In this paper, we investigate the problem of scheduling and resource allocation over a time varying set of clients with heterogeneous demands. This problem appears when service providers need to serve traffic generated by users with different classes of requirements. We thus have to allocate bandwidth resources over time to efficiently satisfy these demands within a limited time horizon. This is a highly intricate problem and solutions may involve tools stemming from diverse fields like combinatorics and optimization. Recent work has successfully proposed Deep Reinforcement Learning (DRL) solutions, although not yet for heterogeneous user traffic. We propose a deep deterministic policy gradient algorithm combining state of the art techniques, namely Distributional RL and Deep Sets, to train a model for heterogeneous traffic scheduling. We test on diverse number scenarios with different time dependence dynamics, users' requirements, and resources available, demonstrating consistent results.
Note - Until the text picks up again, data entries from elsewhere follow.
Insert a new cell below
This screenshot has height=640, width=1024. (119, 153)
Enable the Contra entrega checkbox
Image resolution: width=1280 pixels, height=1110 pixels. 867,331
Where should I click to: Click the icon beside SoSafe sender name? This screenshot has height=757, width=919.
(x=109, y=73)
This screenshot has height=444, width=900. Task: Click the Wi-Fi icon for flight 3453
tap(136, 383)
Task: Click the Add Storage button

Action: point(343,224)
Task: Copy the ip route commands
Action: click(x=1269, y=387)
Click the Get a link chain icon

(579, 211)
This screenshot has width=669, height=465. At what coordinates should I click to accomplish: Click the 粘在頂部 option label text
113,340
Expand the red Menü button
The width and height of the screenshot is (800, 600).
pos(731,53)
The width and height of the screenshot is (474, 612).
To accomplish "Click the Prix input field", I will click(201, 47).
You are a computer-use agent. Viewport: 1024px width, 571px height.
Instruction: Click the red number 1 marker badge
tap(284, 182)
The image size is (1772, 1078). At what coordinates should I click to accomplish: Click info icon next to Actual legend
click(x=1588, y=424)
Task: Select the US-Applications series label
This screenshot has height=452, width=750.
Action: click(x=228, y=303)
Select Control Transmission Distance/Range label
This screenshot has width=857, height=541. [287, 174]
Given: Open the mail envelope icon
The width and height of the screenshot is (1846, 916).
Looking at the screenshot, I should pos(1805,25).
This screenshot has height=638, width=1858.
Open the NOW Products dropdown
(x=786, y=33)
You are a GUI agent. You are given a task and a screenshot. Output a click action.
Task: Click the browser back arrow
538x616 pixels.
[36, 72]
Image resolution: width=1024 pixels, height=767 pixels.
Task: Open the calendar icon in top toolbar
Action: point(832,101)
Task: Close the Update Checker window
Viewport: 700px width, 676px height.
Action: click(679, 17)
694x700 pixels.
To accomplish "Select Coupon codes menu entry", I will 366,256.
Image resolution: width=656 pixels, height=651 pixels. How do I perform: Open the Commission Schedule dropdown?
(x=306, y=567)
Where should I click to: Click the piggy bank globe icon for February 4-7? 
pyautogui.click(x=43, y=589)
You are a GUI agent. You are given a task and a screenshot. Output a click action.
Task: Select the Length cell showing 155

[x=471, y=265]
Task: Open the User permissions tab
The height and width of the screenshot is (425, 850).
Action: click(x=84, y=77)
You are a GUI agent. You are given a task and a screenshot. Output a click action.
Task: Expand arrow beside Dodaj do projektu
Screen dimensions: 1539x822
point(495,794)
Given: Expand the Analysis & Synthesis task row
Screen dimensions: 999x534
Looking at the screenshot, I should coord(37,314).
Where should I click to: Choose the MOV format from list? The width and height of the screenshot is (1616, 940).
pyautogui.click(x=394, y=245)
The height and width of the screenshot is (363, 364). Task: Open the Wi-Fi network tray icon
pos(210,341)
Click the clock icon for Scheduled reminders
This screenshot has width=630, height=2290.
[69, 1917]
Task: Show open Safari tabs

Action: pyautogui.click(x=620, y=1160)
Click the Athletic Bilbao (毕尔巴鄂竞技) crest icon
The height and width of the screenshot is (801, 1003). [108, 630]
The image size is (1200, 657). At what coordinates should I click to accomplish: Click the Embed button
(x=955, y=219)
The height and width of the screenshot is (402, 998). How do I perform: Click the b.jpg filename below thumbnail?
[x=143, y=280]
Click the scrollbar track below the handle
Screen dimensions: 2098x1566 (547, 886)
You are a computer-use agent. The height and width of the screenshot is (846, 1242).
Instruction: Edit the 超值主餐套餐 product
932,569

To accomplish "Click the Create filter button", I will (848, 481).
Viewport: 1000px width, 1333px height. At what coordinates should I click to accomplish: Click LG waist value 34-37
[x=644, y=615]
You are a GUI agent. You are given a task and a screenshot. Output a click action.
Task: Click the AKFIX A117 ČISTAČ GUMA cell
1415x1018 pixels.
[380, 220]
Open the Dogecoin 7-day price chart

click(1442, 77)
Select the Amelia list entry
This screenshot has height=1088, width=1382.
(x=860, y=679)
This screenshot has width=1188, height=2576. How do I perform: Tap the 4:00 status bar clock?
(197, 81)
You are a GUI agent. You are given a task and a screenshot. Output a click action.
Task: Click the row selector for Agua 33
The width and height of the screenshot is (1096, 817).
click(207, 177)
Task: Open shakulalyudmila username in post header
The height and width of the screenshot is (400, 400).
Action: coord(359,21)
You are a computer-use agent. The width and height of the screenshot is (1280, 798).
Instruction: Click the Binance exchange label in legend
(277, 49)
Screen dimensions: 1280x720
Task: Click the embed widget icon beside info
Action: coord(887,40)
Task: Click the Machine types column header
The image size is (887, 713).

We evaluate the algorithm on a wireless communication setting and show significant gains against state-of-theart conventional algorithms from combinatorics and optimization (e.g.

1. INTRODUCTION

User scheduling (i.e., which user to be served when) and associated resource allocation (i.e., which and how many resources should be assigned to scheduled users) are two long-standing fundamental problems in communications, which have recently attracted vivid attention in the context of next generation communication systems (5G and beyond). The main reason is the heterogeneity in users' traffic and the diverse Quality of Service (QoS) requirements required by the users. The goal of this paper is to design a scheduler and resource assigner, which takes as inputs the specific constraints of the traffic/service class each user belongs in order to maximize the number of satisfied users. This problem is hard to solve since we have at least two main technical challenges: (i) except for some special cases, there is no simple closed-form expression for the problem and a fortiori for its solution; (ii) the problem solving algorithm has to be scalable with the number of users. Current solutions rely on combinatorial approaches or suboptimal solutions, which seem to work satisfactorily in specific scenarios, failing though to perform well when the number of active users is large. This motivates the quest for alternative solutions; we propose to resort to Deep Reinforcement Learning (DRL) to tackle this problem. In the context of DRL, we propose to combine together several ingredients in order to solve the aforementioned challgening problem. In particular, we leverage on the theory of Deep Sets to design permutation equivariant and invariant models, which solves the scalability issue, i.e., the number of users can be increased without having to increase the number of parameters. We also stabilize the learning process by adding in a new way the distributional dimension marrying it with Dueling Networks to "center the losses". Finally, we compare the proposed DRL-based algorithm with conventional solutions based on combinatorial or suboptimal optimization approaches. Our experiments and simulation results clearly show that our DRL method significanlty outperforms conventional state-of-the-art algorithms.